Questões e tarefas -
A: Responda com base no trecho selecionado:
(i) Em que autor, segundo o trecho, é comum ser preciso juntar o quebra-cabeça lendo todos os livros?
(ii) Sobre quem é Um cavalheiro de antigamente?
(iii) Qual é o nome completo do pai de João Capistrano?
B: Quais são todos os traços da aparência do homem na visão de infância de João Capistrano, conforme o trecho selecionado?

Trecho selecionado -
____________________
E ao longo do livro não há explicação para o episódio. É preciso juntar o quebra-cabeça lendo todos os livros, como muita coisa em Faulkner. E Um cavalheiro de antigamente é sobre João Capistrano. E começa assim:
“A mais recuada e brumosa visão que João Capistrano tinha da sua infância (ele fez tudo para esquecê-la e até certo ponto conseguiu era a de um homem grande, forte e espadaúdo, de sobrancelhas grossas espetadas feito taturana, a barba comprida, as botas sujas de barro, vibrando um chicote no ar, descendo-o sobre sua mãe. Esse homem era seu pai, Lucas Procópio Honório Cota.”
____________________
Bloco de dados -
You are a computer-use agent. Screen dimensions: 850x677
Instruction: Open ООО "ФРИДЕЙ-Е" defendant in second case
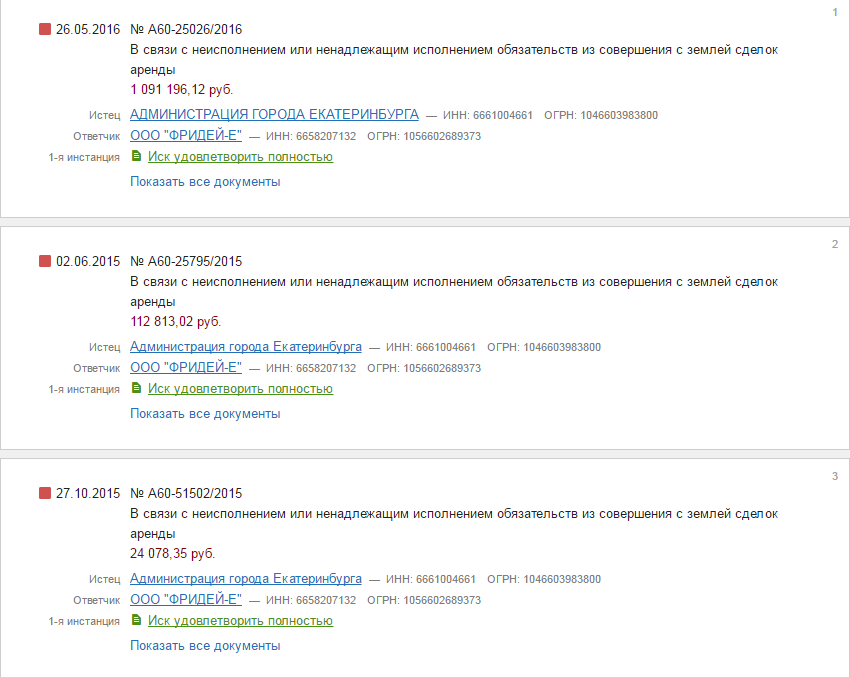[186, 367]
____________________
Respostas esperadas -
A:
(i) Faulkner.
(ii) João Capistrano.
(iii) Lucas Procópio Honório Cota.

B:
- grande
- forte
- espadaúdo
- sobrancelhas grossas espetadas feito taturana
- barba comprida
- botas sujas de barro